Para converter o seu template para a funcionalidade nativa do WordPress recomendamos a leitura a http://wpengineer.com/1930/the-ultimative-guide-for-the_post_thumbnail-in-wordpress-2-9/

Se utilizar um template da empresa http://themify.me/ o seu template estará vulnerável através da utilização do wordthumb (versão antiga do TimThmb) utilizada pelo ficheiro /themify/img.php presente na pasta do template.

Mais informações sobre a vulnerabilidade podem ser encontradas em  http://seclists.org/fulldisclosure/2014/Jun/117 e https://code.google.com/p/timthumb/issues/detail?id=485&thanks=485&ts=1403690188

Alerta de segurança: Vulnerabilidade timthumb

Há alguns dias atrás foi descoberta uma vulnerabilidade de segurança no script timthumb que esta presente em milhares de templates para wordpress criados pelos mais diversos autores e famosos clubes de template que permite criar automaticamente uma miniatura da imagem desse post.

Esta vulnerabilidade permite a inclusão de ficheiros no servidor o que poderá levar a casos de hacking e intrusão na sua conta de alojamento pelo que recomendamos que todos os nossos clientes cujos templates utilizem este script procedam de imediato à actualização do mesmo da seguinte forma:

1. Identificar se o seu template possui ou não este script.
Naturalmente, deverá entrar na pasta do seu theme localizada em /wp-content/themes e dentro da pasta do seu template verificar se possui algum ficheiro chamado timthumb.php, thumb.php ou similar.

2. Em caso afirmativo bastará substituir todo o código do ficheiro em questão pela nova versão do script timthumb que poderá ser encontrada aqui.

Seguindo estes dois simples passos irá poupar bastantes dores de cabeça.
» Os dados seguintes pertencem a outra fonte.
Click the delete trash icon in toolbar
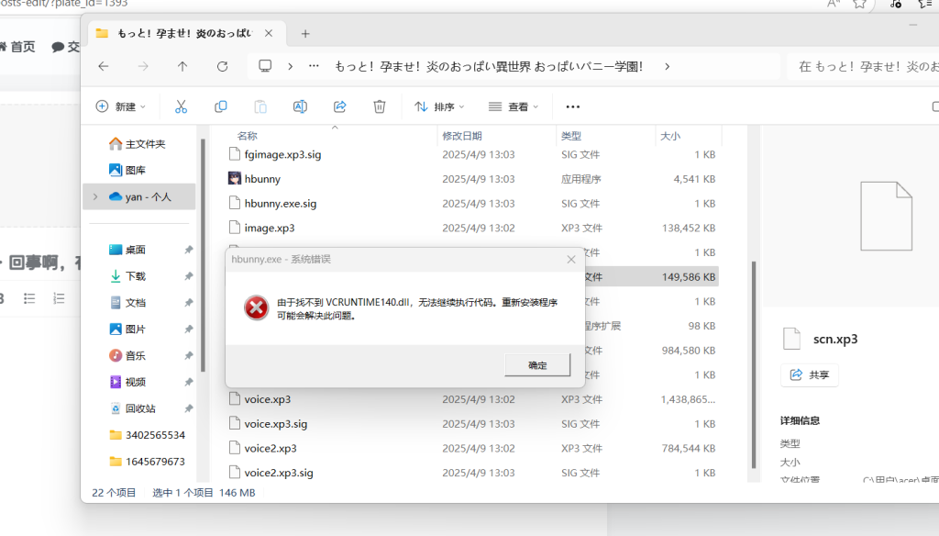 [380, 106]
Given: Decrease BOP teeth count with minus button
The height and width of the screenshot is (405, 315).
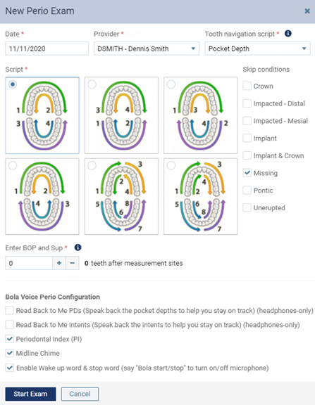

No caso de se tratar de um template pago recomendamos que visite o site do autor de forma a verificar se já foi disponibilizada alguma correcção oficial. Deverá ainda manter sempre TODOS os seus scripts e respectivos plugins ou componentes actualizados!

Alertamos ainda que este script poderá ser encontrado em sites que não utilizem WordPress pelo que deverá ter os mesmos cuidados.

No caso de ter duvidas em como poderá corrigir este problema ou no caso do seu site ter sofrido algum tipo de intrusão deverá contactar de imediato o nosso suporte tecnico!

Vulnerabilidades de segurança no OpenX

Foram detectadas na passada semana graves vulnerabilidades no famoso sistema de gestão de publicidade OpenX.

Estas vulnerabilidades, permitem essencialmente o acesso à sua conta com vista à injecção de conteúdo malicioso nos seus ficheiros

Como sempre, a nossa recomendação prende-se com a necessidade de manter SEMPRE os seus scripts actualizados pois, a cada nova versão além de serem incluídas novas funcionalidades são muitas vezes corrigidas vulnerabilidades e bugs. No entanto, neste caso especifico do OpenX recomendamos que siga as recomendações publicadas no blog da equipa.

Uma simples e cómoda forma de saber sempre quando existem actualizações dos scripts que utiliza é subscrever as mailling lists dos scripts que utiliza!